孔子は、「聖人」や「仁者」と呼ばれるような人物には自分は及ばないと語った。
しかしその上で、**「私は学ぶことを厭(いと)わず、教えることにも倦(う)まない――それが私という人間なのだ」**と自らの姿勢を明らかにする。
これは、到達できるかどうかではなく、“目指し続ける意志”にこそ価値があるという、孔子らしい自己認識に基づいた言葉である。
これを聞いた弟子の公西華は、深くうなずいてこう言った――
「まさにそこが、私たち弟子にはとても真似できないところです」と。
原文・ふりがな付き引用
子(し)曰(い)わく、聖(せい)と仁(じん)との若(ごと)きは、則(すなわ)ち吾(われ)豈(あ)えてせんや。
抑(そもそ)も之(これ)を為(な)して厭(いと)わず、人(ひと)を誨(おし)えて倦(う)まざるは、則(すなわ)ち云(い)うのみと謂(い)うべきのみ。

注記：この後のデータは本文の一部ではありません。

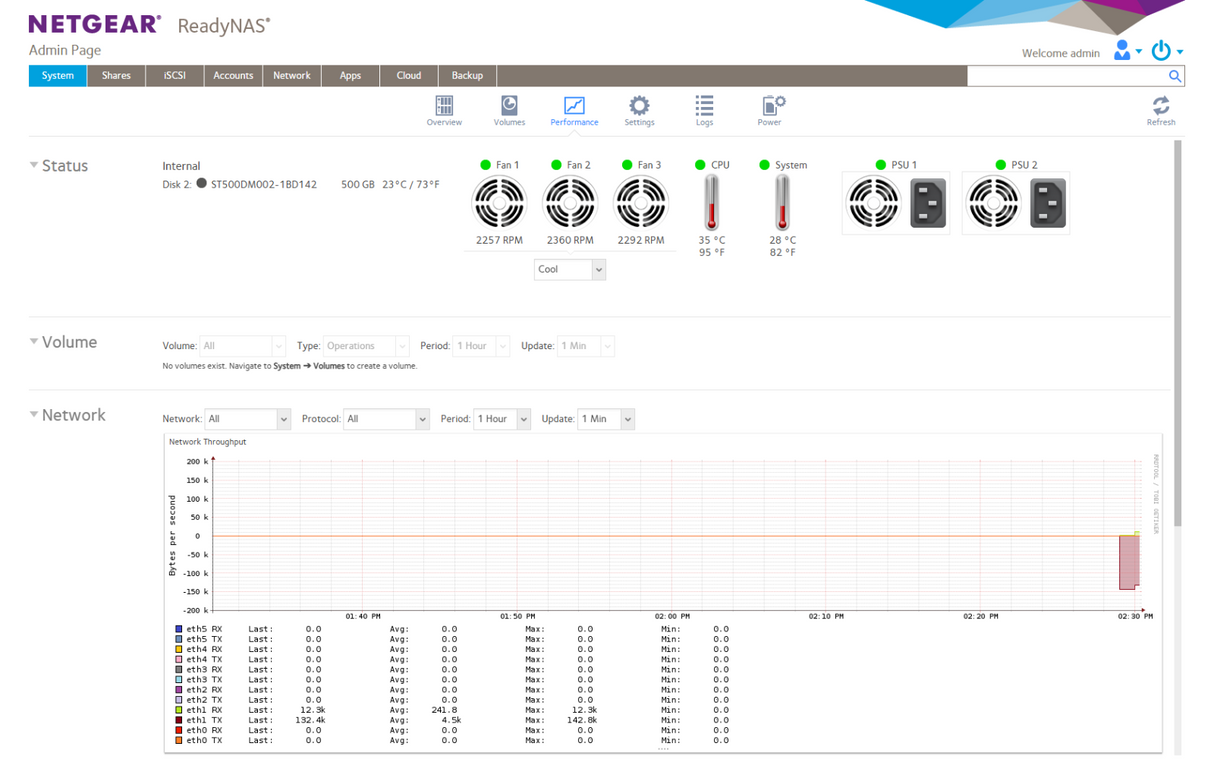1214x759 pixels.
Task: Open the Network Period dropdown
Action: [x=501, y=419]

公西華(こうせいか)曰(い)わく、正(まさ)に唯(た)だ弟子(でし)学(まな)ぶこと能(あた)わざるなり。
注釈
- 聖と仁との若きは … 伝説的な聖人や最高の徳を持つ人物のようになること。
- 吾豈敢えてせんや … 私にはとても及ばない、という謙遜。
- 之を為して厭わず … 学ぶことを厭わない(あきない)姿勢。
- 人を誨えて倦まざる … 教えることにも倦まず、根気強く続ける態度。
- 云うのみと謂うべき … せめてそう言える程度の人間だ、という自評。
- 公西華 … 孔子の弟子の一人。先生の姿勢に深く敬意を抱いている。